Öte tarafıyla bugün istikrarsızlık üreten Libya, sık sık darbe fotoğrafları gördüğümüz Çad ve savaşın parçaladığı Orta Afrika Cumhuriyeti’yle komşu. Devletlerin, bölgedeki aktörleri (silahlı güçleri, aşiretleri, dini ve mezhebi grupları) menfaatleri doğrultusunda kullandıklarını Libya iç savaşında da çok konuştuk.… Ağır silahlar dâhil elini kolunu sallayarak yapılan sınır geçişlerini, birbirlerinde paralı asker olarak kullanılan savaşçıları ve kendi öz saikleri, menfaatleriyle diğer ülkelerde çatışmalara, savaşlara bulaşanları...

Ha keza, kanlı bir savaş ve 2011’de yaşanan parçalanmayla birlikte oluşan enerji (petrol) zengini Güney Sudan ile arasındaki sınır da istikrarlı değil.
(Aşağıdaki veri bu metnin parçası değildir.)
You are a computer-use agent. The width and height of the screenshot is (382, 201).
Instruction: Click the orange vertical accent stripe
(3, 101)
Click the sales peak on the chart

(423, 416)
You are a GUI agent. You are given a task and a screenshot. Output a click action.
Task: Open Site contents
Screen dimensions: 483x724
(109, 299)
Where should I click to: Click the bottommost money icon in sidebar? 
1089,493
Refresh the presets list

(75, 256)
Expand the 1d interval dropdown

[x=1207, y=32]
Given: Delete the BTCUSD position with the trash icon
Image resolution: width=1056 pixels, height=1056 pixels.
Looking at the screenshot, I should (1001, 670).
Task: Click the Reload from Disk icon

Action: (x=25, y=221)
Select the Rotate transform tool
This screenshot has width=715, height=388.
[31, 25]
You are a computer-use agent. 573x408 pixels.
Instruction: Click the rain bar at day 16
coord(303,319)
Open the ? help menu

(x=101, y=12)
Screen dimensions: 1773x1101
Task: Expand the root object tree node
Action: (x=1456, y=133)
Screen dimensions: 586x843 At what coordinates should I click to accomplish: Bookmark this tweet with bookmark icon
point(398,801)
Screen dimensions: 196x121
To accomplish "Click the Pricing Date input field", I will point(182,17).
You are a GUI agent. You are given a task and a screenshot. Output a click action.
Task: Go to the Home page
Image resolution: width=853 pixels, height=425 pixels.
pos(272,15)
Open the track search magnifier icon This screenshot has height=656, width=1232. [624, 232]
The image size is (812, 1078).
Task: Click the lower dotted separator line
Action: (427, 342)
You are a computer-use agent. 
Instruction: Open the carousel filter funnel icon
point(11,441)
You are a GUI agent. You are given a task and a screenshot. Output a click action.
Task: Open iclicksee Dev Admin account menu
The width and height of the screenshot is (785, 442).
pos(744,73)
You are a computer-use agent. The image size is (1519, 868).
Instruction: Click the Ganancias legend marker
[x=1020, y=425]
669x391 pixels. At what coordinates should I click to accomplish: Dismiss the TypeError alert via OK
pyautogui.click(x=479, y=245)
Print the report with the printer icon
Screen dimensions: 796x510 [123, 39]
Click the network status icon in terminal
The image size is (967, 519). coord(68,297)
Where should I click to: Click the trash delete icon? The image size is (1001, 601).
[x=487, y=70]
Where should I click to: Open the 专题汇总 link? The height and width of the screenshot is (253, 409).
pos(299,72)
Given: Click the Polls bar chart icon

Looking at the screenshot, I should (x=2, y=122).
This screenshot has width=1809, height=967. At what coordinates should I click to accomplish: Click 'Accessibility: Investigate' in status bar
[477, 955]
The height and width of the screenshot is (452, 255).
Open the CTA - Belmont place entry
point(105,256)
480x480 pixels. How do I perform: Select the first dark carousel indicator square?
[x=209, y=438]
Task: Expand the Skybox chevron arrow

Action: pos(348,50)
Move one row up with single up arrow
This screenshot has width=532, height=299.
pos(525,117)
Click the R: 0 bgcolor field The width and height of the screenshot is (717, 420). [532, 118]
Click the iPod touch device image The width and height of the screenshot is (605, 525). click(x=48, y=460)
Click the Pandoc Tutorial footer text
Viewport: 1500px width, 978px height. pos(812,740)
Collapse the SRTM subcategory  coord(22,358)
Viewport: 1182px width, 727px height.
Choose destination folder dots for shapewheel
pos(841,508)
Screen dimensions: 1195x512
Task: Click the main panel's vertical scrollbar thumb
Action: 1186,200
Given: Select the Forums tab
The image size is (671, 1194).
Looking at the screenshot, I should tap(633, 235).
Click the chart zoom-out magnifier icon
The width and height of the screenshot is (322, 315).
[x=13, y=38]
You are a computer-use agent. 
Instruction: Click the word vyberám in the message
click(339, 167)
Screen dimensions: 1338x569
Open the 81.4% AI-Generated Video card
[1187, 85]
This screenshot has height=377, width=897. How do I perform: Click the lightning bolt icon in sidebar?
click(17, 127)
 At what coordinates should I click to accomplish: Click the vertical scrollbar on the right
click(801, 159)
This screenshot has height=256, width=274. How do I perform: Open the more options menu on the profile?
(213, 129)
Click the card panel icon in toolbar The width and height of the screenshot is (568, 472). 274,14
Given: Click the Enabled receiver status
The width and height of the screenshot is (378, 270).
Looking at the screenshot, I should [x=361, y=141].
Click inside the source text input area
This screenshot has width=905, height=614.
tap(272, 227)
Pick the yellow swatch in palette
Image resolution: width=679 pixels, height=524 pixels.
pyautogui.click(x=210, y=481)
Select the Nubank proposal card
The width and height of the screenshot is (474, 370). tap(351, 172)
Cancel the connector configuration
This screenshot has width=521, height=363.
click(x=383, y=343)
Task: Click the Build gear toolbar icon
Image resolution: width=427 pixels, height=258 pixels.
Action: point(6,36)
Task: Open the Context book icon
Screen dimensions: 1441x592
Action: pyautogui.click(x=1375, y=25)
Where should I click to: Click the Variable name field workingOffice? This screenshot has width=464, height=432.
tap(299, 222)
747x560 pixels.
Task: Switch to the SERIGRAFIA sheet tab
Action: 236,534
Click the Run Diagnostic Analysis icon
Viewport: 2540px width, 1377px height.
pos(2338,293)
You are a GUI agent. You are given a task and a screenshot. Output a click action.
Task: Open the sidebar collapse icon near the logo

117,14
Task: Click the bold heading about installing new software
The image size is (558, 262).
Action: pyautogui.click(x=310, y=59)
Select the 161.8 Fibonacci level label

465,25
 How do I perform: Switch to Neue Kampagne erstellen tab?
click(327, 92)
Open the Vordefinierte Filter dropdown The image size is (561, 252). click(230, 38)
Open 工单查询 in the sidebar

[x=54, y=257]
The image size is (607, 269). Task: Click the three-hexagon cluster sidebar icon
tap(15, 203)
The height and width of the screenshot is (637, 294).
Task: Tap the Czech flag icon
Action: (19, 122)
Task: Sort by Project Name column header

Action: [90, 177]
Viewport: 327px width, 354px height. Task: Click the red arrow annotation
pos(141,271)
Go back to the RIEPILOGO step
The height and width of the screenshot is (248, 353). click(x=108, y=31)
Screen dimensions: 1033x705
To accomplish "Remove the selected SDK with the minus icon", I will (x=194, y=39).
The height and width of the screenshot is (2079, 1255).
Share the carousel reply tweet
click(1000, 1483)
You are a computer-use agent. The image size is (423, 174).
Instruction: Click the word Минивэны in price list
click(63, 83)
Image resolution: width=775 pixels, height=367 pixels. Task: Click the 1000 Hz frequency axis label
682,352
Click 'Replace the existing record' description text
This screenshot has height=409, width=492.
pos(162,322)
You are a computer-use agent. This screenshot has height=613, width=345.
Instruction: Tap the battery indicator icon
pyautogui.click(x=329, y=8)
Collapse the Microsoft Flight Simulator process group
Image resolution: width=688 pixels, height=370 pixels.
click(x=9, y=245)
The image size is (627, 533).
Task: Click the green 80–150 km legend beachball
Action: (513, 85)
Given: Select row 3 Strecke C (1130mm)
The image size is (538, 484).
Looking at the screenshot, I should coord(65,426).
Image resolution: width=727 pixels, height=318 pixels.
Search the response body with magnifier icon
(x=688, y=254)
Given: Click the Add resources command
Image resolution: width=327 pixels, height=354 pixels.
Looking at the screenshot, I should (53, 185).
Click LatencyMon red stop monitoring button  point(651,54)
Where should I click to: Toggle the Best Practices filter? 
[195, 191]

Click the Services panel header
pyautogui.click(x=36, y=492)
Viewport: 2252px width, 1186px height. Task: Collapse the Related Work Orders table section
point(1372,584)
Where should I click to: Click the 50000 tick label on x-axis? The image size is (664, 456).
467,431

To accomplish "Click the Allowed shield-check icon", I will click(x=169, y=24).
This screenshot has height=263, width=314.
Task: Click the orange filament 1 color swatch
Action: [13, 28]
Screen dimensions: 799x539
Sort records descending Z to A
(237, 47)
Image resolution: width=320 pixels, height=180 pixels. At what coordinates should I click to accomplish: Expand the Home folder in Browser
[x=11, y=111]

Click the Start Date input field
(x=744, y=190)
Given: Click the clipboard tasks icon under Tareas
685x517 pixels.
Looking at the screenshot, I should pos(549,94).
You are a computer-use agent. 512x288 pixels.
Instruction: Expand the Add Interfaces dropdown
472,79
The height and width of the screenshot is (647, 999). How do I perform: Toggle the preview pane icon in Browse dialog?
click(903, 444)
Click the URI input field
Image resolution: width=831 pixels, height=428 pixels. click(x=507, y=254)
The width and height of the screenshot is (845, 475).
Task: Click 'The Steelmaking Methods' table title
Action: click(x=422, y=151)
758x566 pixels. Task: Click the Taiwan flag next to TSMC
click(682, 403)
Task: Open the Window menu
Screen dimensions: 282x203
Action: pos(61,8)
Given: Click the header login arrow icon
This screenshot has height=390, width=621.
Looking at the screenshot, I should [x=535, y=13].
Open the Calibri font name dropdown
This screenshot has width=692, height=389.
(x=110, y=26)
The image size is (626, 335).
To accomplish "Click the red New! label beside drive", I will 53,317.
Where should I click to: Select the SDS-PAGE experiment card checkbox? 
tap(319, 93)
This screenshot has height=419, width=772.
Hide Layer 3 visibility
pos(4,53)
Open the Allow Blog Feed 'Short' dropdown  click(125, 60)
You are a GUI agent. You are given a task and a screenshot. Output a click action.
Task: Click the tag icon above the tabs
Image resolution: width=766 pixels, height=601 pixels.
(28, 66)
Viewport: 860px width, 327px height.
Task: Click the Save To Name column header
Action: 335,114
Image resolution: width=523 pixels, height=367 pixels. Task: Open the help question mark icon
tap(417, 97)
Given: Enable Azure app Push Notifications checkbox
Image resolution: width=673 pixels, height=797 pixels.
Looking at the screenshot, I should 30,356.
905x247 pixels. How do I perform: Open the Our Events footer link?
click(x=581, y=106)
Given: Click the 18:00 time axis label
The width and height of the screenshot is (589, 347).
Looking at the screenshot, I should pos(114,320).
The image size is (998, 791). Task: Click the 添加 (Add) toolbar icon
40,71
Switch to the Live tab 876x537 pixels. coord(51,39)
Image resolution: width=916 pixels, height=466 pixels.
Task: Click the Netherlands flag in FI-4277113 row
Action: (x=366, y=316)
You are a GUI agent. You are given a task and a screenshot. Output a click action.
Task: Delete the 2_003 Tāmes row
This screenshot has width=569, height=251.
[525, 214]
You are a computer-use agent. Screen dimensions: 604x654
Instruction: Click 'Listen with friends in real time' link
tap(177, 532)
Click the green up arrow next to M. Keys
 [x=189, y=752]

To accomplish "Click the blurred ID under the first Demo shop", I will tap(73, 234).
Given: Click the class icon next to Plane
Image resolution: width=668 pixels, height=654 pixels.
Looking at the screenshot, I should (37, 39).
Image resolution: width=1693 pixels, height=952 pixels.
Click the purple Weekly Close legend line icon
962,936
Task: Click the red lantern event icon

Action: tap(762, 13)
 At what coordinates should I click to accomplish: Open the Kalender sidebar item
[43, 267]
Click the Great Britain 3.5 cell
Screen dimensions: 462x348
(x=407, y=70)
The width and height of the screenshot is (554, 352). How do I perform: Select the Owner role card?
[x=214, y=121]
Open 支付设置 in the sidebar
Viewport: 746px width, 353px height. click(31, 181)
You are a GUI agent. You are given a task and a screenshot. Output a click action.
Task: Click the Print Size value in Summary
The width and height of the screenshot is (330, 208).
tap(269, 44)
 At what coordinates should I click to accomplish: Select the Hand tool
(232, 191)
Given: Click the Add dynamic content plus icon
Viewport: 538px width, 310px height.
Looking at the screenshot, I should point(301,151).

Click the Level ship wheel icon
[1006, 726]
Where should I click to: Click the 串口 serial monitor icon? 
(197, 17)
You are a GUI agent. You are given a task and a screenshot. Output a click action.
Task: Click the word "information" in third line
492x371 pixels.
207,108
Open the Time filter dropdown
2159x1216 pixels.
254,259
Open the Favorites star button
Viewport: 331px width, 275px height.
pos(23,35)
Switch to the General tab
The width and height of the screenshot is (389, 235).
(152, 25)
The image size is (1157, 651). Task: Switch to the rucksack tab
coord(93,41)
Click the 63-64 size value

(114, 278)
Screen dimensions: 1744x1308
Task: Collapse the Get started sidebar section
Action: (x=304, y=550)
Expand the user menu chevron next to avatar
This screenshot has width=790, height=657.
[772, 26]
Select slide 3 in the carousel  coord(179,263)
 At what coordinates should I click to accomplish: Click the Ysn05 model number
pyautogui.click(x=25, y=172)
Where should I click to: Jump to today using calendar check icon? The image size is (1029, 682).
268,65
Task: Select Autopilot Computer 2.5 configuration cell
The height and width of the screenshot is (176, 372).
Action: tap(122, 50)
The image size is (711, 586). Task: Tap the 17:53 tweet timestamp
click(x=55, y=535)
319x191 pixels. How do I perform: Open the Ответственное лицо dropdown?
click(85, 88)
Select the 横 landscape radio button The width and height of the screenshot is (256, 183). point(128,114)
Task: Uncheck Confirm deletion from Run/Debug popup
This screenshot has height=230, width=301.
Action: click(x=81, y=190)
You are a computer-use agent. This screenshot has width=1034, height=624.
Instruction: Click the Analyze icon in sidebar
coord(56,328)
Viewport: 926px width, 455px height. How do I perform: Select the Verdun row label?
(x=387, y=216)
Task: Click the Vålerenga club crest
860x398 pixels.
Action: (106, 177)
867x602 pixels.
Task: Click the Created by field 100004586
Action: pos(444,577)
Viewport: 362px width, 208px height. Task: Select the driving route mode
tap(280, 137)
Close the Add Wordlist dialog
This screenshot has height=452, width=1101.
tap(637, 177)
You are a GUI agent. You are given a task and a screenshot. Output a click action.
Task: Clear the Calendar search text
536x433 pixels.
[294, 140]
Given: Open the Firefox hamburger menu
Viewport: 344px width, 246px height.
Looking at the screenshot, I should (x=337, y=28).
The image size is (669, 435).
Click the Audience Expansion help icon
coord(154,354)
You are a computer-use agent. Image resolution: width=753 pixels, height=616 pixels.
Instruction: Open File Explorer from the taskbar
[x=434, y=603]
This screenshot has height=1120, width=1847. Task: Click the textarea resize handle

Bu temelde meseleye yaklaşınca ülke bütün coğrafya için risk ve potansiyel güç üretiyor veya çekiyor.

***

Bugün çatışan Burhan ve Dagalo, Ömer el-Beşir’in koltuğundan edilmesinde beraber hareket etmişlerdi ve Beşir sonrası devlete ait güç yapılanmasını beraber paylaşmışlardı. Şimdi birbirlerine düştüler. Bu birbirine düşme; güç mücadelesi, silahlı güçlerin birbirine entegrasyonuyla ilgili sorunlardan ve kendi iç uyumsuzluklarından kaynaklansa (veya kaynaklanıyor gözükse) bile Sudan’a çok ağır bir bedel ödetecek. Çünkü araya her zaman kaşınmaya neden olacak bir kan girdi. Şu safhada daha fazla kanın akmasını engellemek, yaranın ve düşmanlaşmanın derinleşmesini engelleyecek şekilce çaba göstermek bile büyük önem taşıyor.

Ki bu çatışmaların sadece iki farklı güç komutanının mücadelesinden çok daha ötede yapısal, demografik, teolojik sorunlardan, bölgesel ve küresel angajmanlardan ve dış yönlendirmelerden beslendiği çok açık.

Temel sorun da bu zaten…

***

Ordu, güvenlik, istihbarat ve polisin başkomutanı General Abdülfettah el-Burhan bağlı bu güçlerle, aslında o da Sudan’a özgü hafif silahlı paramiliter kamusal bir güç olan Hızlı Destek Kuvvetleri (HDK) arasında yaşanan bu çatışmalar Sudan’ı yeni bir parçalanmaya götürür mü? 

General Burhan, devlet güçlerinin desteğine sahip olsa da HDK'nın Komutanı Hımidti (Muhammed Hamdan Dagalo), Dagalo aşireti başta olmak üzere ülkenin kırsalında egemen olan pek çok demografik gücün desteğini elinde tutuyor ve kamusal güçler içinde karşılıklı geçişler mevcut.

Çatışmalar durmaz kuvvetler içinde ortak irade ve bütünlük tesis edilemezse, ülke içinde bütünlüğü sarsıcı bölgesel gruplaşmalar olursa, ülke bir bölünmeye gidebilir. Çünkü güvenlik kuvvetleri içindeki bölünme ve karşıtlaşmalar, etnik, dil ve inanç temelli bölgeselleşmeler bir ülkenin bölünmesi adına en büyük riski ortaya koyar.

O yüzden başta Türkiye olmak üzere sorunu "Sudan bütünlüğü" üzerinden çözmeye yönelik çabalar büyük önem taşıyor.